Work to complete> Would you retype all of these records exactly?

++++ Extracted records

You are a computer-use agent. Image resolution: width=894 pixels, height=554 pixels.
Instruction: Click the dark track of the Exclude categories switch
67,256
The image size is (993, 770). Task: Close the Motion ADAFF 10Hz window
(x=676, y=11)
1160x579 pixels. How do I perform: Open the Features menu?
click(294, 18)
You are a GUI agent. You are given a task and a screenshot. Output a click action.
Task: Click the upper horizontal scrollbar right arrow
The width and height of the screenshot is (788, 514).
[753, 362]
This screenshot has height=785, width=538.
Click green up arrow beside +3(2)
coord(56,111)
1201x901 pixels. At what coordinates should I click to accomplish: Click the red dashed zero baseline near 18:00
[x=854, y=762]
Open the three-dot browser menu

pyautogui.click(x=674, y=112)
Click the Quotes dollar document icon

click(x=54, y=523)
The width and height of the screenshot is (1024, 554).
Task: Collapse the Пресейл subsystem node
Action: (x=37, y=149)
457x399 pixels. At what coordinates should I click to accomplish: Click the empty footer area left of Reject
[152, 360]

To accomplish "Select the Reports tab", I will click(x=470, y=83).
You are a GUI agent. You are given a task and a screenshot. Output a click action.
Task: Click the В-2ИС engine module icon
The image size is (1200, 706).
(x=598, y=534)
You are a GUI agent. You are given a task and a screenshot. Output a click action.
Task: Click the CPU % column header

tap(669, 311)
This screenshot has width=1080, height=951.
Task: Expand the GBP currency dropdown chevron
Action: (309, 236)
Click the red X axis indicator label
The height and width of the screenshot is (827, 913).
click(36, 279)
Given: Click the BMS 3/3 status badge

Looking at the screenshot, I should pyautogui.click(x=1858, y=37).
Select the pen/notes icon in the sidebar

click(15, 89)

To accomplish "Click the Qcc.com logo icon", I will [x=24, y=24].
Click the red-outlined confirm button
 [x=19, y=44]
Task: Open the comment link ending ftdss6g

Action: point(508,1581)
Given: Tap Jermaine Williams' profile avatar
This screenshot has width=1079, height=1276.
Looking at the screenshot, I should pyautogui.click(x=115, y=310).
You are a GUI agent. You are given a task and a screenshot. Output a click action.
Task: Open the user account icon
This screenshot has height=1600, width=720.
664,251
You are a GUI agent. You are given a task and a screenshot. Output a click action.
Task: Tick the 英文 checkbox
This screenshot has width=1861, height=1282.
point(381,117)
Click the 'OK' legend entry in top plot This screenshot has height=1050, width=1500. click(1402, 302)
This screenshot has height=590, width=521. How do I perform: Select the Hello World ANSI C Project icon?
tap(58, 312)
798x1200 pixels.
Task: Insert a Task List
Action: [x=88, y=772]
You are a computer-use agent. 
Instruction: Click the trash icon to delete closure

++++++++

Answer to this exercise>
You are a computer-use agent. Image resolution: width=894 pixels, height=554 pixels.
Instruction: Click the dark track of the Exclude categories switch
67,256
The image size is (993, 770). Task: Close the Motion ADAFF 10Hz window
(x=676, y=11)
1160x579 pixels. How do I perform: Open the Features menu?
click(294, 18)
You are a GUI agent. You are given a task and a screenshot. Output a click action.
Task: Click the upper horizontal scrollbar right arrow
The width and height of the screenshot is (788, 514).
[753, 362]
This screenshot has height=785, width=538.
Click green up arrow beside +3(2)
coord(56,111)
1201x901 pixels. At what coordinates should I click to accomplish: Click the red dashed zero baseline near 18:00
[x=854, y=762]
Open the three-dot browser menu

pyautogui.click(x=674, y=112)
Click the Quotes dollar document icon

click(x=54, y=523)
The width and height of the screenshot is (1024, 554).
Task: Collapse the Пресейл subsystem node
Action: (x=37, y=149)
457x399 pixels. At what coordinates should I click to accomplish: Click the empty footer area left of Reject
[152, 360]

To accomplish "Select the Reports tab", I will click(x=470, y=83).
You are a GUI agent. You are given a task and a screenshot. Output a click action.
Task: Click the В-2ИС engine module icon
The image size is (1200, 706).
(x=598, y=534)
You are a GUI agent. You are given a task and a screenshot. Output a click action.
Task: Click the CPU % column header

tap(669, 311)
This screenshot has width=1080, height=951.
Task: Expand the GBP currency dropdown chevron
Action: (309, 236)
Click the red X axis indicator label
The height and width of the screenshot is (827, 913).
click(36, 279)
Given: Click the BMS 3/3 status badge

Looking at the screenshot, I should pyautogui.click(x=1858, y=37).
Select the pen/notes icon in the sidebar

click(15, 89)

To accomplish "Click the Qcc.com logo icon", I will [x=24, y=24].
Click the red-outlined confirm button
 [x=19, y=44]
Task: Open the comment link ending ftdss6g

Action: point(508,1581)
Given: Tap Jermaine Williams' profile avatar
This screenshot has width=1079, height=1276.
Looking at the screenshot, I should pyautogui.click(x=115, y=310).
You are a GUI agent. You are given a task and a screenshot. Output a click action.
Task: Open the user account icon
This screenshot has height=1600, width=720.
664,251
You are a GUI agent. You are given a task and a screenshot. Output a click action.
Task: Tick the 英文 checkbox
This screenshot has width=1861, height=1282.
point(381,117)
Click the 'OK' legend entry in top plot This screenshot has height=1050, width=1500. click(1402, 302)
This screenshot has height=590, width=521. How do I perform: Select the Hello World ANSI C Project icon?
tap(58, 312)
798x1200 pixels.
Task: Insert a Task List
Action: [x=88, y=772]
You are a computer-use agent. 
Instruction: Click the trash icon to delete closure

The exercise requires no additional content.